I have a dataset that looks like the one below. The date column is sorted. I’m trying to create a table which will summarize
• If the “first” purchase in 2005 is product ‘2’ and then
• How many units of products 7 & 9 were bought by the person (ID) over the following years
I tried using Proc Summary. The problem is that there are multiple cases in which the person bought products 2 along with something else on their first purchase in 2005 (hence the multiple units & cost entries in certain rows). I have put them with commas to make a distinction. However, my dataset has them in the same box and separated by a space.
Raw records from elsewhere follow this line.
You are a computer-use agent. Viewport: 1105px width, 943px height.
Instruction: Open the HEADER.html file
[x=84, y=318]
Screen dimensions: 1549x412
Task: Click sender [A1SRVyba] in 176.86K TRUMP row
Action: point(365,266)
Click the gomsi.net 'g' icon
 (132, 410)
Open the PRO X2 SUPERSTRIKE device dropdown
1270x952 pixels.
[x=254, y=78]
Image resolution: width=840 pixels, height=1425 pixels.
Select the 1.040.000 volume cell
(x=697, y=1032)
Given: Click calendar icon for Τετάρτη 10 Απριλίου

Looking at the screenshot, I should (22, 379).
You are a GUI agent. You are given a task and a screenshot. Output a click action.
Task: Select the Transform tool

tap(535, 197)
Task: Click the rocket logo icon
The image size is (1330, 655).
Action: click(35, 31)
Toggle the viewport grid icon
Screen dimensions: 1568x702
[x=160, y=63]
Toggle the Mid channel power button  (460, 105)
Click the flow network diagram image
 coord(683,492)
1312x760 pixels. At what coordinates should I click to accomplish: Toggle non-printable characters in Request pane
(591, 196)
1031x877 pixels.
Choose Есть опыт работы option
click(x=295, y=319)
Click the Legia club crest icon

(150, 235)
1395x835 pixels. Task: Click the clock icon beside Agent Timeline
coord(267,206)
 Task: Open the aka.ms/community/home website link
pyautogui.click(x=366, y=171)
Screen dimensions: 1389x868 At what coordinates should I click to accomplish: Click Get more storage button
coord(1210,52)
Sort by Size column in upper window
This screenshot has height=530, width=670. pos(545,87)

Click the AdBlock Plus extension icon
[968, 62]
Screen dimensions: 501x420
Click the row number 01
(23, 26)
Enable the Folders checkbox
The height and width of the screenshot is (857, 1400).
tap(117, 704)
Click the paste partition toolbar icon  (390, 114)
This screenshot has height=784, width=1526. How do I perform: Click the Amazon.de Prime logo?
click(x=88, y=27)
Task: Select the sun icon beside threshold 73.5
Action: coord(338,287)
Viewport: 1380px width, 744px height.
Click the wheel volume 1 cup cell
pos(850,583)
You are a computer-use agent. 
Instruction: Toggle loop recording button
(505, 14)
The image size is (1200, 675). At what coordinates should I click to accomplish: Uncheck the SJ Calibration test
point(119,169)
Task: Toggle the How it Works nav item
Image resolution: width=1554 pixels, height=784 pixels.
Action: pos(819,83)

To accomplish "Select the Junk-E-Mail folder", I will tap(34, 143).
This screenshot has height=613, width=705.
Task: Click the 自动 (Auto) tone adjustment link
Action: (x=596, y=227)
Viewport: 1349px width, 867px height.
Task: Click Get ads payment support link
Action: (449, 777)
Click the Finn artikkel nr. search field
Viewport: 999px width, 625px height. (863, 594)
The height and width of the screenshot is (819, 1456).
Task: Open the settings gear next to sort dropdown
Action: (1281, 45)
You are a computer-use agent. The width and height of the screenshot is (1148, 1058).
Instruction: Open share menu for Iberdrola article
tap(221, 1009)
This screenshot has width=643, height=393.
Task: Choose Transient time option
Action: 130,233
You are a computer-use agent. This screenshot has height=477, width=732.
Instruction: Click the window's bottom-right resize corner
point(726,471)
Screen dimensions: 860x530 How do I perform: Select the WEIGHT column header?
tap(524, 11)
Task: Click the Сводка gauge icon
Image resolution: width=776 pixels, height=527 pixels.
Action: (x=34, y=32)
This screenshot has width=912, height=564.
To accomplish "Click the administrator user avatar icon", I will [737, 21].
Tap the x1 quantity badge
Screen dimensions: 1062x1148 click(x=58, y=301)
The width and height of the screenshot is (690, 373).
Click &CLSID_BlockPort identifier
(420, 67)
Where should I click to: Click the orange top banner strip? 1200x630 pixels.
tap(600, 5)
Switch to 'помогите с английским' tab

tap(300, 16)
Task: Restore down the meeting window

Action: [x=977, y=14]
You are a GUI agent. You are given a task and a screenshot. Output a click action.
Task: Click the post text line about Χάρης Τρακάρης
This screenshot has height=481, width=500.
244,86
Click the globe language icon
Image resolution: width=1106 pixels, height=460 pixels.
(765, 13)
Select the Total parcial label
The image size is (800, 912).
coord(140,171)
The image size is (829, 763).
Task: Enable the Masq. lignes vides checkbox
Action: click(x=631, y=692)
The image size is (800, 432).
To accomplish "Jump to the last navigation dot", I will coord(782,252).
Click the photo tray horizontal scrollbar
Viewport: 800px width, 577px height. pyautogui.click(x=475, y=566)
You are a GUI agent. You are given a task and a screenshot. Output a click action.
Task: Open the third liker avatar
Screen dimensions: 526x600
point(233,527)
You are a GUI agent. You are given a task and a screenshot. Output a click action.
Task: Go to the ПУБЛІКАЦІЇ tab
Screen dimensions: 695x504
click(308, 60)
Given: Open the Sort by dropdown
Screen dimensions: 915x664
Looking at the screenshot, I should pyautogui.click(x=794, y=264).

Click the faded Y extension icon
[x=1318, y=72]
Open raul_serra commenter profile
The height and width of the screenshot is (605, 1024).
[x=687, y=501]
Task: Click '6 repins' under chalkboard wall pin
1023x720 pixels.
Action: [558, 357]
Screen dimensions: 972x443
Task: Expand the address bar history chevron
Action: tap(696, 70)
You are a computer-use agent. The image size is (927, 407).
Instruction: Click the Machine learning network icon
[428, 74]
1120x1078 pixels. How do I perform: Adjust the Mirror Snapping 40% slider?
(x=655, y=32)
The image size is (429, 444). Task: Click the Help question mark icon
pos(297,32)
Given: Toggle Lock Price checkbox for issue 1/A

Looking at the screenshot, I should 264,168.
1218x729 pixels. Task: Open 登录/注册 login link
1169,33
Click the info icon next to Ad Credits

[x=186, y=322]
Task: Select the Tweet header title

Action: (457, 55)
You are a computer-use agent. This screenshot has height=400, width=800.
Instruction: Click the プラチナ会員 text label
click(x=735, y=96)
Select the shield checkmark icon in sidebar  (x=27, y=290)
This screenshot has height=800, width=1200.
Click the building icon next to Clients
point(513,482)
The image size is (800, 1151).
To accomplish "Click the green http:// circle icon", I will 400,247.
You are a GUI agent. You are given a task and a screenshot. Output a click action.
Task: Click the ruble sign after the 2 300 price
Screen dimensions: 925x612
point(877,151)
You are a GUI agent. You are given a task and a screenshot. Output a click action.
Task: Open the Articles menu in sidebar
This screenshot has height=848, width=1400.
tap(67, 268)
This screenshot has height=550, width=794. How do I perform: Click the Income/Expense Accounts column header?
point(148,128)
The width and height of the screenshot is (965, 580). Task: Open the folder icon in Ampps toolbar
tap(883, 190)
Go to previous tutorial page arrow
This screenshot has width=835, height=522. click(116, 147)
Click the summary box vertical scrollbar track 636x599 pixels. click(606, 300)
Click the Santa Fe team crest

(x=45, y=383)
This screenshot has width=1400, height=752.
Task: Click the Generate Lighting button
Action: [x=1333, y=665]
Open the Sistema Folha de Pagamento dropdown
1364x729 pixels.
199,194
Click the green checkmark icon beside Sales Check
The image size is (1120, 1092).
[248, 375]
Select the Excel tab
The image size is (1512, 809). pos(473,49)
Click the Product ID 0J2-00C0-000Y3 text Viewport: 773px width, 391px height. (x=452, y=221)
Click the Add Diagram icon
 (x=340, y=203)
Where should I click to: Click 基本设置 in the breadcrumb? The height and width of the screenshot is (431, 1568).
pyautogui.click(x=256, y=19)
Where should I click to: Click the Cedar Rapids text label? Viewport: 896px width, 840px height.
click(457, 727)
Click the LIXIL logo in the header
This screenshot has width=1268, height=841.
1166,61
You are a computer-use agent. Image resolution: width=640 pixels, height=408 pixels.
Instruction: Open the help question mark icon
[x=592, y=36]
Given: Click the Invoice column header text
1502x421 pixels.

ID date product units cost($) trip
1 1/28/2005 2 1 20 1
1 2/3/2005 99 1 24 2
1 2/4/2007 9 1 24 3
1 4/13/2008 8 1 30 6
1 7/27/2008 8 1 30 7
1 11/9/2009 8 1 30 8
2 7/31/2005 7 1 25 1
2 3/20/2006 9 1 24 2
2 1/12/2007 9 1 14 3
2 2/6/2008 9 1 40 4
2 10/16/2009 9 1 19 5
3 3/24/2005 2,9 1,1 40 1
3 10/18/2006 4 3 45 2
3 5/6/2007 2 1 39 3
3 5/7/2007 99 1 39 4
3 4/17/2005 2,9 3,2 75,120 1
3 4/23/2005 7, 9 1,1 25,40 2